The Company’s Internal Control system is supported by the policies established by the Executive Committee and by systems and procedures operated by qualified personnel. This Internal Control system is designed to ensure achievement of the Company’s objectives, securing operational efficiency, reliability of financial reporting and compliance with applicable laws, rules and policies in general.


5.3. Audit Committee


Pursuant to Sections 109 and 110 of Law No. 26,831 (Capital Market Law) and the CNV Rules, public companies must have an Audit Committee composed of at least three members of the Board of Directors. On May 21, 2003, the Company’s Board approved the implementation process provided under General Resolution No. 400/02 issued by the CNV. This Resolution also establishes that the implementation and operation of the Audit Committee shall be stated in the Company’s internal regulations or Bylaws.


In compliance with the above resolution, on March 19, 2004 the General Regular Shareholders’ Meeting approved, among other measures, the addition of a section to the Corporate Bylaws regarding the structure and operation of the Audit Committee.


The Audit Committee’s purpose is to assist the Board of Directors in fulfilling its responsibilities to investors and the market, among others, in matters relating to (1) integrity of the financial statements, (2) compliance with applicable legal, regulatory and behavioral requirements, (3) qualification and independence of the external auditor who will act as attesting accountant (the “Independent Auditor”), and (4) performance of the Independent Auditor and internal audit function.


The Audit Committee is composed of three regular directors and an equal or lower number of alternate members who are appointed by the Board from among its members. Directors having sufficient experience and ability in financial, accounting or business matters are eligible to become members of the Audit Committee. All members must be independent, under the standards provided for in the SEC and NYSE applicable rules (provided such rules are applicable to non-US issuers and taking into account all the exceptions therein stated), while under the CNV rules only a majority of its members must be independent. Considering that the Company’s shares constituting its capital stock are listed on the New York Stock Exchange through an American Depositary Shares program, with the Company being subject to the NYSE and SEC rules, the Audit Committee is fully composed of independent Directors, to wit: Cedric Bridger, Roberto Monti and Roberto Fortunati as regular members and Alejandro Poletto and Santiago Montezanti as alternate members.


The Audit Committee works out an annual action plan for each fiscal year that is reported to the Board of Directors and the Statutory Syndic Committee. The Directors, members of the Statutory Syndic Committee, managers and external auditors will be bound, at the Audit Committee’s request, to attend the Committee’s meetings, assist the Committee and provide it with any information available to them. The Audit Committee will have access to any information and documentation deemed necessary for the fulfillment of its functions. For the proper performance of its duties, the Committee may hire, on the Company’s account, advisory services of a counsel and other independent professionals on the basis of a budget previously approved at the General Shareholders’ Meeting.

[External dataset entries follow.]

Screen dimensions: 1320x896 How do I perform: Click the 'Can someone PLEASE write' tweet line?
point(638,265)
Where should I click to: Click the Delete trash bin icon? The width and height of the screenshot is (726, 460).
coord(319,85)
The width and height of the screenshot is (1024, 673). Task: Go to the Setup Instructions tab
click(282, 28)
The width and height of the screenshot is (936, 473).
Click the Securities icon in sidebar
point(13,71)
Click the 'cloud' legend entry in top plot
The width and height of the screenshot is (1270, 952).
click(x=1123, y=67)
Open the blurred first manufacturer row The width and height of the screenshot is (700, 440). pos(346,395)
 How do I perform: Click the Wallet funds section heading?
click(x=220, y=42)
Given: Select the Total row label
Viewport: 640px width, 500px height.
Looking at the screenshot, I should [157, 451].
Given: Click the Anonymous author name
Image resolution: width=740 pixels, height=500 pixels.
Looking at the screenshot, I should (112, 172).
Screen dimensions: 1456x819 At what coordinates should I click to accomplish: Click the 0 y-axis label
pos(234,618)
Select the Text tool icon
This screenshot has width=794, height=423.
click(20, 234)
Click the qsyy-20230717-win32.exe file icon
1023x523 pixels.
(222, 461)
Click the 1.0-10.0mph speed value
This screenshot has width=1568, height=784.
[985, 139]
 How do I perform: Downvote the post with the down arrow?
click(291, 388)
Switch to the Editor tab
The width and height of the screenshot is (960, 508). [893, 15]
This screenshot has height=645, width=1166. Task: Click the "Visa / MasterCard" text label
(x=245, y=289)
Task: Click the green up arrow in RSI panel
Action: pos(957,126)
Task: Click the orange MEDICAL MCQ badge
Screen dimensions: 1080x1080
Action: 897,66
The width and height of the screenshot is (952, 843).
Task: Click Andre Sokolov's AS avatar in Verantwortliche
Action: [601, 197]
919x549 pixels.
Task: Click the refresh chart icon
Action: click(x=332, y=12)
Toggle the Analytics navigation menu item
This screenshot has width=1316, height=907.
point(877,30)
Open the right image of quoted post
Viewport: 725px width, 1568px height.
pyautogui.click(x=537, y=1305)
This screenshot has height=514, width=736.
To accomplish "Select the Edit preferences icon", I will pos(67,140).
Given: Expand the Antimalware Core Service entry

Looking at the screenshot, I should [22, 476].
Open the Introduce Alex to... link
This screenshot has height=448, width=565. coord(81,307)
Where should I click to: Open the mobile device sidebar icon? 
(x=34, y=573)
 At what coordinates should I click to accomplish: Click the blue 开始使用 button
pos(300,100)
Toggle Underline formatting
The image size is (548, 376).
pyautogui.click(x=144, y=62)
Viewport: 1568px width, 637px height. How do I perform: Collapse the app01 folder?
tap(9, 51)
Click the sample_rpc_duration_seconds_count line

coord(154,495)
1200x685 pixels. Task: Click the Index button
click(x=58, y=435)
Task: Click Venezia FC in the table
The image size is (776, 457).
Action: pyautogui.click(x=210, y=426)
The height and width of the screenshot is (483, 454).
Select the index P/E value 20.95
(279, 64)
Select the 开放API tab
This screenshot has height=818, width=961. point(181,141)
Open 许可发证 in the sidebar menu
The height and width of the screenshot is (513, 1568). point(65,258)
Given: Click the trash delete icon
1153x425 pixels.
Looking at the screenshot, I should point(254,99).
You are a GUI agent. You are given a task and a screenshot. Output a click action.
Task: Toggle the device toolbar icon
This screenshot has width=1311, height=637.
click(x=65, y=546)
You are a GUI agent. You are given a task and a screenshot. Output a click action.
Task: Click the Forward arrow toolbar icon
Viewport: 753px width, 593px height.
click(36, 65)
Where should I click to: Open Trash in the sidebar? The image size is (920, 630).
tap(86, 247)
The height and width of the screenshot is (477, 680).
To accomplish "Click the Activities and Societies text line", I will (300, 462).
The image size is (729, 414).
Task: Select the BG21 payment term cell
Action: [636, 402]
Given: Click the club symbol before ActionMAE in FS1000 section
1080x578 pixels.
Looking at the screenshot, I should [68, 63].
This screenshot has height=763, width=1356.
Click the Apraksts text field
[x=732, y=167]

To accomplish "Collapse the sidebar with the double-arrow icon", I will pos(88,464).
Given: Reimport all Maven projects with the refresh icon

The Audit Committee has the following powers and responsibilities:

a) supervising the performance of the internal control and administrative and accounting systems, as well as the reliability of the latter and of all the financial information or of other relevant events to be reported to the CNV and to markets in compliance with the applicable reporting requirements.

b) establishing and supervising the implementation of procedures for the reception, documentation, treatment and tracking of claims or reports on irregularities in connection with accounting, internal control or auditing matters, on a confidential and anonymous basis.

c) issuing founded opinions with respect to transactions with related parties as required by applicable law. Issuing founded opinions whenever a conflict of interest exists or may arise and communicating these opinions to the markets as required by the CNV.

d) providing the market with complete information with respect to transactions where members of the corporate bodies and/or controlling shareholders of ours have conflicts of interest.

e) issuing an opinion regarding the reasonableness of the compensation and stock option plans for the Company’s directors and managers proposed by the Board of Directors.

f) issuing an opinion regarding compliance with legal requirements and  reasonableness of proposals to issue shares or securities convertible into shares, in the case of capital increases that exclude or limit preemptive rights.

g) issuing at least at the time of submittal of the annual financial statements, a report on the treatment given during the year to the matters under its responsibility.

h) issuing an opinion at the Shareholders’ Meeting on the proposal submitted by the Board for the appointment (or revocation) of the Independent Auditor.

i) evaluating the qualifications and independence of the external auditor.

j) issuing and maintaining pre-approval procedures in connection with any service (whether audit-related or not) to be provided by the Independent Auditor, under which the Committee will be exclusively authorized to pre-approve any -service provided by the said Auditor.

k) evaluating the quality of, and the main changes to the application of, the Company’s accounting standards.


5.4. Compensation Committee


For a better supervision of salary and compensation programs, the Board of Directors of Petrobras Argentina created a Compensation Committee at the Meeting held on October 6, 2006. The main purpose of this Committee is to assure compliance with and revise, whenever necessary, policies relating to compensation with the aim of providing the Company with greater flexibility to make more effective decisions. The Committee operates on a permanent basis, approves matters relating to compensation policies, including variable compensation practices and must report to the Board of Directors at least semiannually.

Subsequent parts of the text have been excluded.